A strong earthquake shook much of Taiwan on September 18, toppling a three-story building and temporarily trapping four people inside, stranding about 400 tourists on a mountainside, and knocking part of a passenger train off its tracks.
The magnitude 6.8 quake was the largest among dozens that have rattled the island's southeastern coast since Saturday evening, when a 6.4 quake struck the same area. There were no immediate reports of serious injuries.
Most of the damage appeared to be north of the epicentre, which Taiwan's Central Weather Bureau said was in the town of Chishang at the relatively shallow depth of 7 kilometres (4 miles).
The three-story building, which had a 7-11 convenience store on the ground floor and residences on the upper ones, collapsed in nearby Yuli town, the island's Central News Agency said.
The 70-year-old owner of the building and his wife were rescued first, but it took longer to get to a 39-year-old woman and her five-year-old daughter.
A photo released by the Hualien city government showed the girl lying on a blanket and being handed down a metal ladder from the top of the debris by helmeted rescue workers in orange uniforms.

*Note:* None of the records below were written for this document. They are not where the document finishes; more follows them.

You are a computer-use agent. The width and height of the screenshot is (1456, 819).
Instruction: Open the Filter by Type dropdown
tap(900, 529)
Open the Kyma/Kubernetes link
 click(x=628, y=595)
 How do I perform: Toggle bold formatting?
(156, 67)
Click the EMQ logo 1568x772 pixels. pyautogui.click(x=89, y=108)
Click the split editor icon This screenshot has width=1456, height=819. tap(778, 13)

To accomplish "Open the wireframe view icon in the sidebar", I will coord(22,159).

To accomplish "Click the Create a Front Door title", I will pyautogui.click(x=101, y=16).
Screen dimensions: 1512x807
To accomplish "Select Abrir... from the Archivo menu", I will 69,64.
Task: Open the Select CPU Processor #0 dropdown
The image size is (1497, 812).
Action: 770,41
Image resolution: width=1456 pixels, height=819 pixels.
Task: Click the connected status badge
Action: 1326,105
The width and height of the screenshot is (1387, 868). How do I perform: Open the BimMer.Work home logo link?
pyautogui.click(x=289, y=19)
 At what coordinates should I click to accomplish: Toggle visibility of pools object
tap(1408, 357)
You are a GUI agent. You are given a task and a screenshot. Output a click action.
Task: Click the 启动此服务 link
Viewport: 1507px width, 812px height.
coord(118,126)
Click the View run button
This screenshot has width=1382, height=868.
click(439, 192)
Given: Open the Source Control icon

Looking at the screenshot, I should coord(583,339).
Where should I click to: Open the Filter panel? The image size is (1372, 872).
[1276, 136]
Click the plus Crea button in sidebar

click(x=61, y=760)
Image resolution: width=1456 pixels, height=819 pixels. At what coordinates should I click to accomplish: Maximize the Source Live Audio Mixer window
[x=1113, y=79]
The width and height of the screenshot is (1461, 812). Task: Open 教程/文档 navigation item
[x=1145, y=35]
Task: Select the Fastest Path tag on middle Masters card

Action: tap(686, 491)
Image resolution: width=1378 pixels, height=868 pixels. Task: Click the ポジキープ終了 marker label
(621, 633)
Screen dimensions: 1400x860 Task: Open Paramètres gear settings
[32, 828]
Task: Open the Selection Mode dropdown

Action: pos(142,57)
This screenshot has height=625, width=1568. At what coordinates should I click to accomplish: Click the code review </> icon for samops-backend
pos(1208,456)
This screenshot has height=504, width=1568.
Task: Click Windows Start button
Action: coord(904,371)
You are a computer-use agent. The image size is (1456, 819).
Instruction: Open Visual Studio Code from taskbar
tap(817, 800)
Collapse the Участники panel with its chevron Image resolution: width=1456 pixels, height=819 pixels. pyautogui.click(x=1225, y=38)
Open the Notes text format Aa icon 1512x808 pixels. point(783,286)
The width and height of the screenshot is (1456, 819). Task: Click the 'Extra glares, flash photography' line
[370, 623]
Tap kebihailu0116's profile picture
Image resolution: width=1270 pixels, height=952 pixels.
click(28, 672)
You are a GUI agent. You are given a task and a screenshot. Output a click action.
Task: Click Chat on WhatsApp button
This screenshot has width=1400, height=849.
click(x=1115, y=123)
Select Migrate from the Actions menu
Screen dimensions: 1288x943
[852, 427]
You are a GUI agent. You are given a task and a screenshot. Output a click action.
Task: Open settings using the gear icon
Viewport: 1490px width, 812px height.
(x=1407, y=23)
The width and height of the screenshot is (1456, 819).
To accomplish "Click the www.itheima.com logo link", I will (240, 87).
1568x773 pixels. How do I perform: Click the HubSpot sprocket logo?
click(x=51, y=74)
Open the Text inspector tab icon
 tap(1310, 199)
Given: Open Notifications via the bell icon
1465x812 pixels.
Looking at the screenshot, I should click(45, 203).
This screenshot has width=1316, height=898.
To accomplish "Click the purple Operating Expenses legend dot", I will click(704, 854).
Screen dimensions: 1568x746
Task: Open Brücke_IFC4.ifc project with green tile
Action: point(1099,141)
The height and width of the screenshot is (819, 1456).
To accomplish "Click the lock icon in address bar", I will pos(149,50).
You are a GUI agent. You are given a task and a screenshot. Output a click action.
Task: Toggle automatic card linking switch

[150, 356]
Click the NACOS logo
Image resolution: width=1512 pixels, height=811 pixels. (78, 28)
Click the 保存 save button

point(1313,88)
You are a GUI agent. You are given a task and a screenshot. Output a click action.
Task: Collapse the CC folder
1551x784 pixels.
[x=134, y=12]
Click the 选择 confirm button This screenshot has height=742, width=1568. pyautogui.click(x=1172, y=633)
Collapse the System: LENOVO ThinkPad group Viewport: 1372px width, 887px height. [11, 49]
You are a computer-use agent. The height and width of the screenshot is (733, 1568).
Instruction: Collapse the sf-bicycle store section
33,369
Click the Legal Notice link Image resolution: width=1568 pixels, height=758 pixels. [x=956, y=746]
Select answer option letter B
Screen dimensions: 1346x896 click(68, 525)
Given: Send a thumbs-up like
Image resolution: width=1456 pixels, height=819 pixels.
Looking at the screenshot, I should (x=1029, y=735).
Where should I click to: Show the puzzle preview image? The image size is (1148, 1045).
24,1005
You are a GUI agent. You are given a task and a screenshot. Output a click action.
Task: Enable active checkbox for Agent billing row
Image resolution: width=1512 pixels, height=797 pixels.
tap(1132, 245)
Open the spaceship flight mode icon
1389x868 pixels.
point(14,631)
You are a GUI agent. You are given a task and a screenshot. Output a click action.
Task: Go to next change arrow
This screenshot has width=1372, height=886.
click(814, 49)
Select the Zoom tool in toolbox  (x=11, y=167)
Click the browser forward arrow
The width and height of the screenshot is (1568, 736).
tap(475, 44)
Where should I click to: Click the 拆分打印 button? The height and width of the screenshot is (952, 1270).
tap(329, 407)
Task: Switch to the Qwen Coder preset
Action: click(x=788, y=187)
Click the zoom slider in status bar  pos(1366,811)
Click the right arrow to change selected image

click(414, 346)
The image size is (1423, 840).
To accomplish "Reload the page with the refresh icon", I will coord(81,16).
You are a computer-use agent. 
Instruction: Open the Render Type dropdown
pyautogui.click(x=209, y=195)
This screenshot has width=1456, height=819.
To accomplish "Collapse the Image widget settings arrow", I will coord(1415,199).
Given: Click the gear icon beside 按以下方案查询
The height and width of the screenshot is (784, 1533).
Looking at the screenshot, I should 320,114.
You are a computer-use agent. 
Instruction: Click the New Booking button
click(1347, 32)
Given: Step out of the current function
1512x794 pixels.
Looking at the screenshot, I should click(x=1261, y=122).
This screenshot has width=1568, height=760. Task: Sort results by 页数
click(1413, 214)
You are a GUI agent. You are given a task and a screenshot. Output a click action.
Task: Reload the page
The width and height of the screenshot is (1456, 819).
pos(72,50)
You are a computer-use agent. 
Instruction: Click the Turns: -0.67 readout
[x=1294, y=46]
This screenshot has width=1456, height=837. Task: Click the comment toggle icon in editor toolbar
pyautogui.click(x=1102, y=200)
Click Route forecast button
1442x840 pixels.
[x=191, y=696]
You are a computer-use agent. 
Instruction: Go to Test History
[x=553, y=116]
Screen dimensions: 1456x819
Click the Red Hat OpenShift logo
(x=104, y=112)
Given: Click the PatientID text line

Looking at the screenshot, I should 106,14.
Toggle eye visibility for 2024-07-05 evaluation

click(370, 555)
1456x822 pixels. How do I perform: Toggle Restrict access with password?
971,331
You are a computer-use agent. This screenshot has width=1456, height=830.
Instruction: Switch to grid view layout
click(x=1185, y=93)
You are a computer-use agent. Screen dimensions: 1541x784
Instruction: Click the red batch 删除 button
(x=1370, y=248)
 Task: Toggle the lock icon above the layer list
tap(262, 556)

The top two stories of the building were left sprawled across a small street and onto the other side, with electricity wires pulled down by the fallen structure.
More than 7,000 households were reported without power in Yuli, and water pipes were also damaged.
Police and firefighters rushed to a bridge collapse on a two-lane road in what appeared to be a rural part of the same town where three people and one or more vehicles may have fallen off, according to media reports.
Also in Yuli, a landslide trapped nearly 400 tourists on a mountain famous for the orange day lilies that blanket its slopes this time of year, the Central News Agency said. They had no electricity and a weak cellphone signal.
Debris from a falling canopy on a platform at Dongli station in Fuli town, which is between Yuli and the epicentre at Chishang, hit a passing train, derailing six cars, the Central News Agency said, citing the railway administration. None of the 20 passengers were injured.
The shaking was felt at the north end of the island in the capital, Taipei. In Taoyuan city, west of Taipei and 210 kilometres (130 miles) north of the epicentre, a man was injured by a ceiling collapse on the 5th floor of a sports centre.
The Japan Meteorological Agency issued a tsunami advisory for several southern Japanese islands near Taiwan, but later lifted it.